第14話 ある見習い冒険者の訓練指南 その壱


 森の中で料理を始めて程なくして、リリーヌ嬢が何故仲間内から生命を刈り取る料理人デスサイズと呼ばれていたのか、その所以を否が応でも知る事になった。


 とにかく何をするにも適当なのだ。


 初めはじっと待っていたリリーヌ嬢だったが、退屈してきたのか手出ししようとし始めた。だが、それらが尽く悪手なのだ。


 材料を切り揃えようともせず、調味料の量を計ろうともせず、火加減を調整しようともせず、蒸し時間を考えようともせず、何もかもフィーリングでやろうとする。


 その上、


「あ、これを加えたら良くなると思いません?」

「隠し味にこれなんてどうですか?」

「これなら間違いありませんから入れてみましょう」

「それよりこっちの方が良くありません?」 etc……


 と、お得意のフィーリングで、適当に他の食材や調味料、香草や薬草を加えようとするので、それを抑えるのに苦労した。

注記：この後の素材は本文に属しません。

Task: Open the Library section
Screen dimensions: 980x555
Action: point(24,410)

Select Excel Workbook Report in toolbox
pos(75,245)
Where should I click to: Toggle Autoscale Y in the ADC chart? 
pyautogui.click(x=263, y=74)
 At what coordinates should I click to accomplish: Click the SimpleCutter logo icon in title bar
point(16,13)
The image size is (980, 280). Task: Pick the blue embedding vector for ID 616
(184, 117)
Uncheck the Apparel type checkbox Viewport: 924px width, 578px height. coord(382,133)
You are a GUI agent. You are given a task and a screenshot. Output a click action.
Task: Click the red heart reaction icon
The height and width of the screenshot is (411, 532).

 料理ってのは、レシピがあるなら余計な食材や調味料ものや工程を加えようとせず、レシピ通りに作れば失敗しないはずなのだ。レシピ以上の事をしようとするから失敗する。レシピ以上の事それはある程度経験を積んでからするべきだろう。


「クロさんは、悪人顔のくせにいちいち細かいですね。だから余計にモテないんですよ」


 そんな事、余計なお世話だ、こんちくしょー。


 各種妨害を乗り越え、そう心の中で一句詠みつつ料理は完成した。


「なるほど。確かに自慢するだけの事はありますね。今後は、調理済みの物をお土産としてお持ち下さい」


「………」


 いや、アンタ、なに見習い冒険者に食事たかろうとしてんの………口に出しては言えないが、俺は抗議の意味も込めてジト目をリリーヌ嬢へと向ける。


「外食ばかりだと、如何しても栄養が偏ってしまうのです。味も濃いものになってしまうので、どうしようかと考えていましたが、これで問題は解決です」


 抗議の意味はなかったようだ。


 まぁどうせ俺は底辺の見習い冒険者だ。どのみち受付嬢かつ元A級冒険者のリリーヌ嬢には逆らえない。

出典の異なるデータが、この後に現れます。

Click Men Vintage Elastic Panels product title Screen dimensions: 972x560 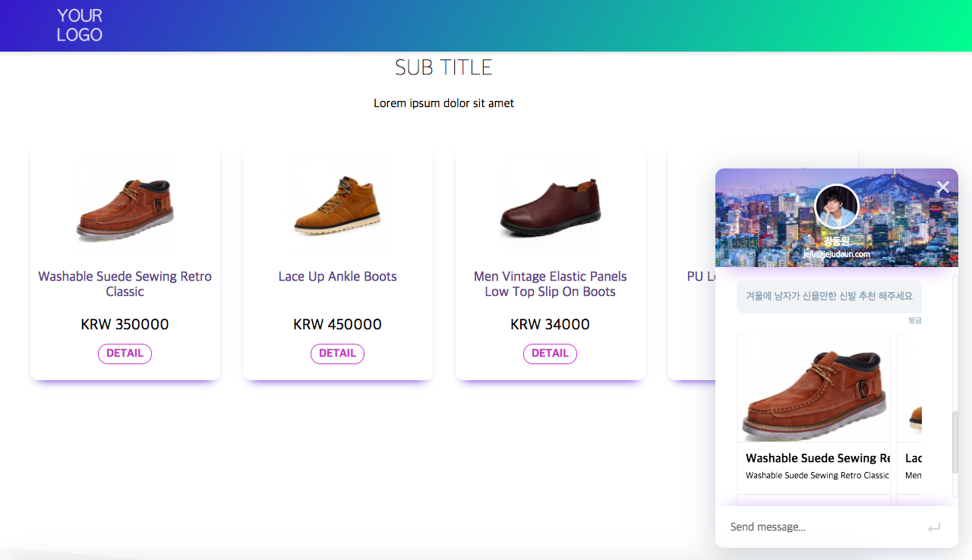tap(550, 284)
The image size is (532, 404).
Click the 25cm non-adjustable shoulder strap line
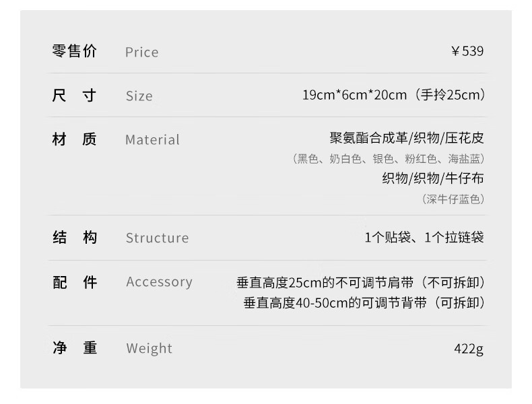(x=361, y=282)
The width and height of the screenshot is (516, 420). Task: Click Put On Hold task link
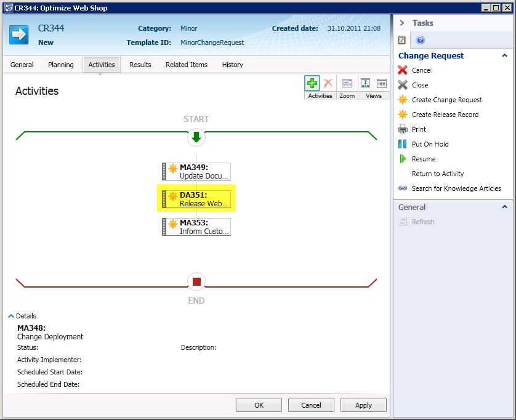430,144
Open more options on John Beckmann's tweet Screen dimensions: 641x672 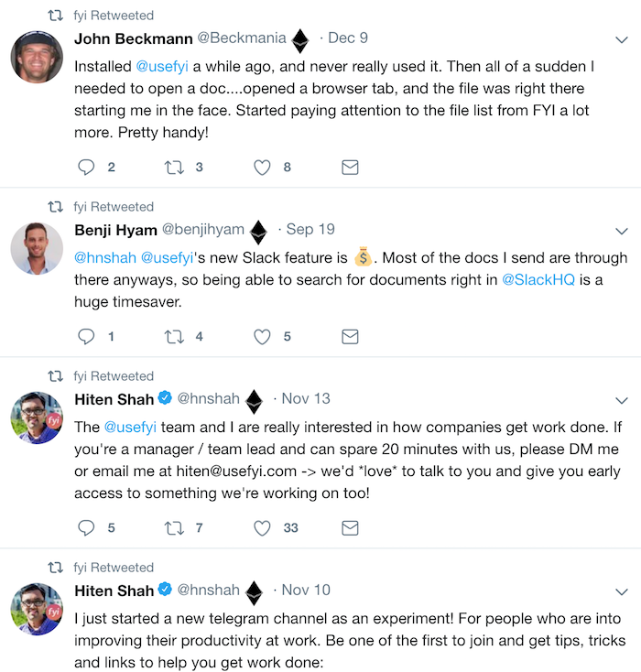pyautogui.click(x=621, y=40)
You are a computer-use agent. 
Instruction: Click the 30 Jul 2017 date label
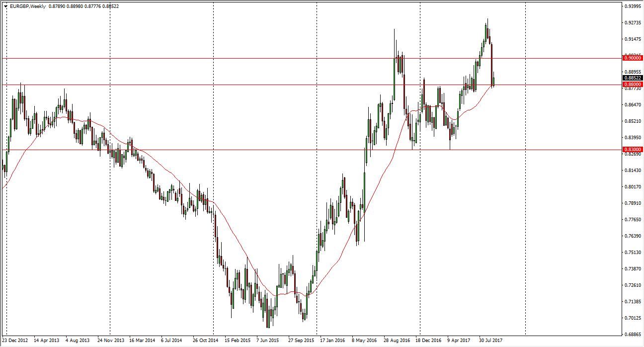491,341
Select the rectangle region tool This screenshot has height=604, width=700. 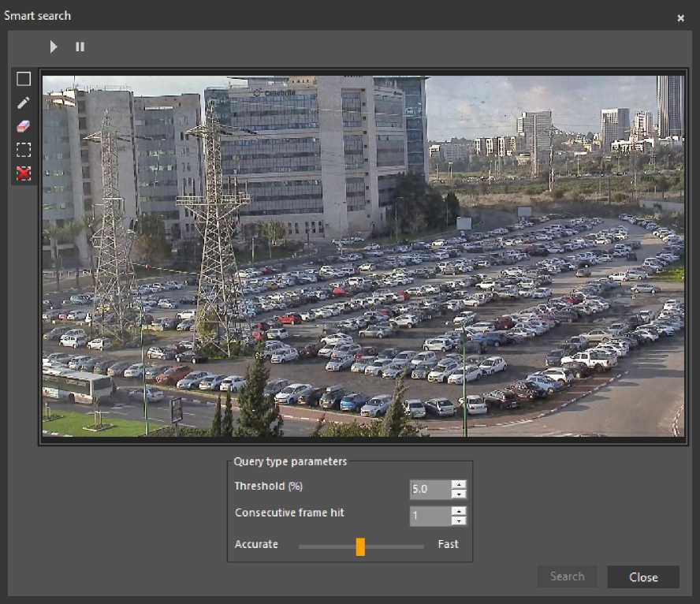[24, 79]
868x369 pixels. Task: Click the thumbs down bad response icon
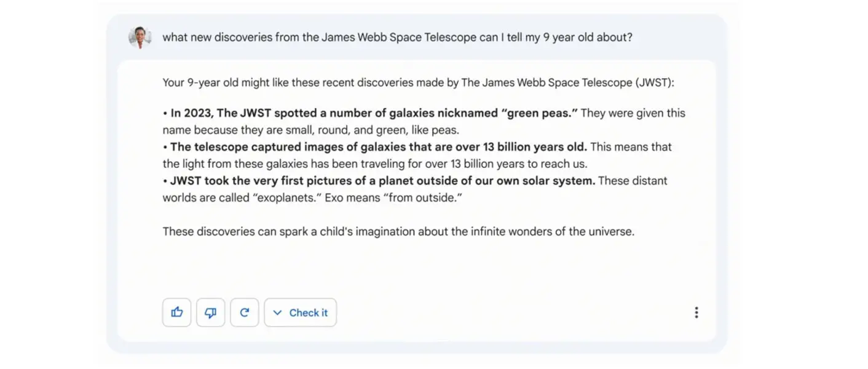coord(211,312)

 ため息をつきながら、無言で片付けを始めた俺の横で、突如リリーヌ嬢は立ち上がり、腰に差していた聖剣のようなものを抜いた。


 え? 何? もしかして俺の態度、気に触った?


「お食事のお礼です。少し戦い方をご教授して差し上げましょう」


 ヒェッと叫び声が上がりそうになりつつも何とかそれを抑え込む事に成功した俺を尻目に、そう言いながら森の奥へと顔を向ける彼女の視線を辿ると、二匹のゴブリンが森の奥から出てくる所だった。

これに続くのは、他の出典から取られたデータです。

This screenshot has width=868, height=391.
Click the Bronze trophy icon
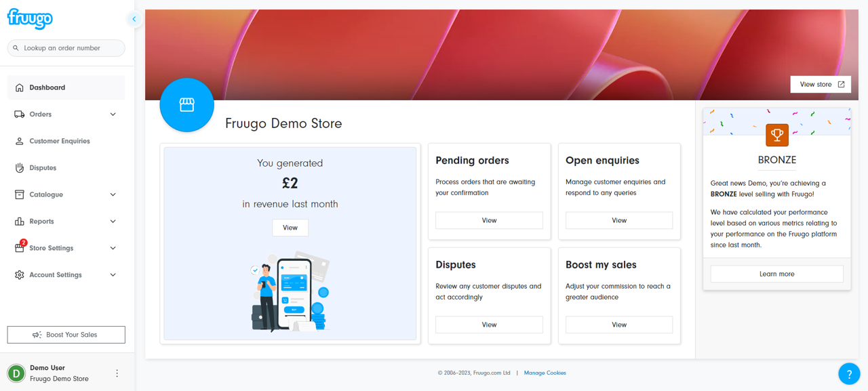tap(776, 135)
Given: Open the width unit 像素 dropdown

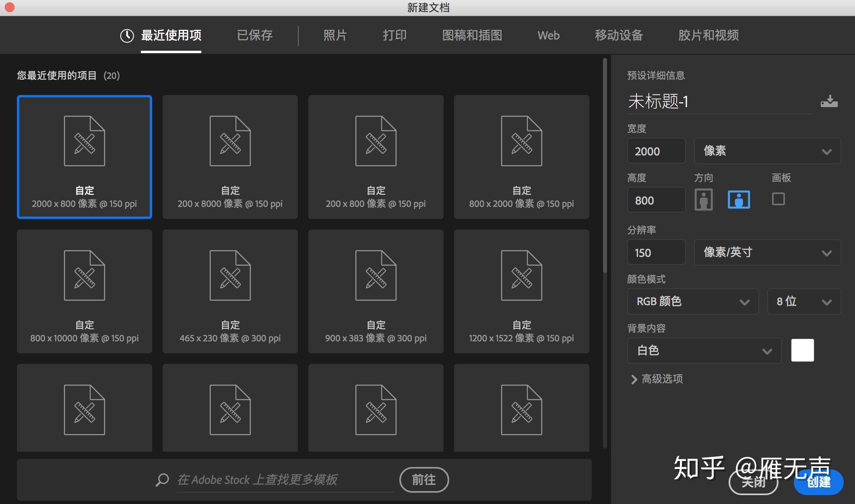Looking at the screenshot, I should (767, 151).

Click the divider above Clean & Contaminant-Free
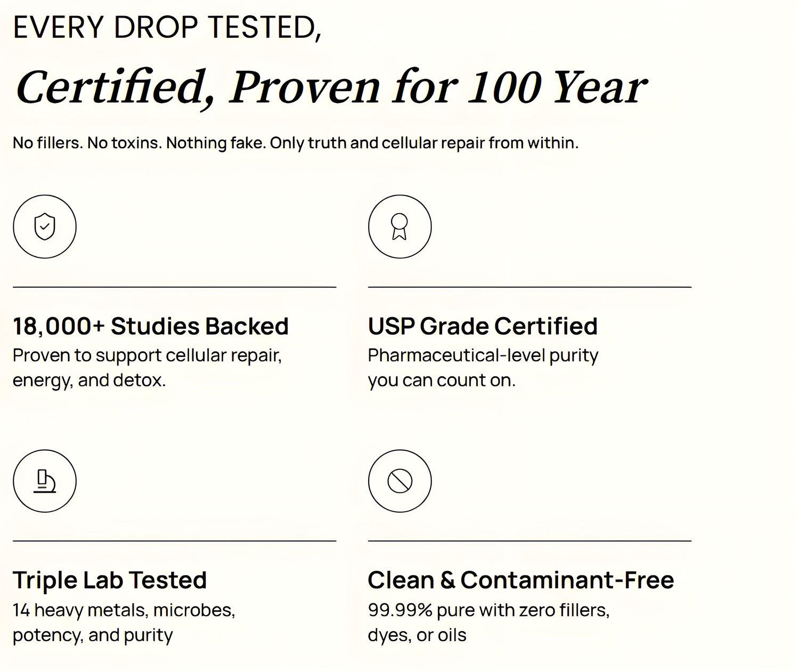529,541
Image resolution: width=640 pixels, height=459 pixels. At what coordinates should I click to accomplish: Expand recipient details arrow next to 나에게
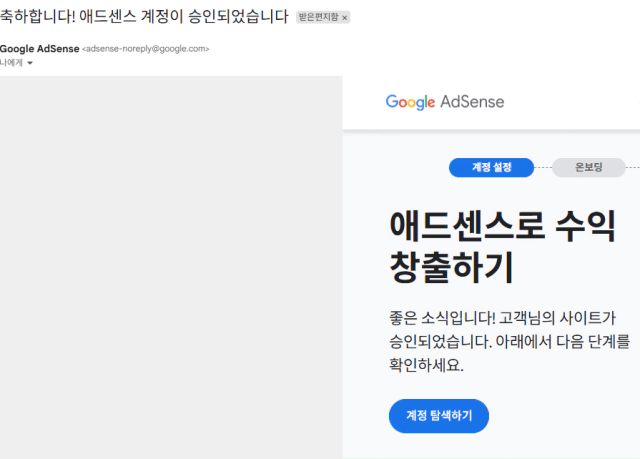click(x=30, y=63)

「料理の香りに誘われて出てきたのでしょう。敵と自分の力量差も測れない野生の猛獣にも劣る様な下位のモンスターで少し気が咎めますが、これも神のお導きでしょう」


 するとフラリとその姿が歪み、次の瞬間には彼女は二匹のゴブリンの背後へと抜けている。


 何が起こったのか訳も分からぬ状態のゴブリン達を尻目に、彼女はシュッと聖剣のようなものをひと振りすると、さっと鞘へと納刀し、そして最後にカチンと音が鳴る。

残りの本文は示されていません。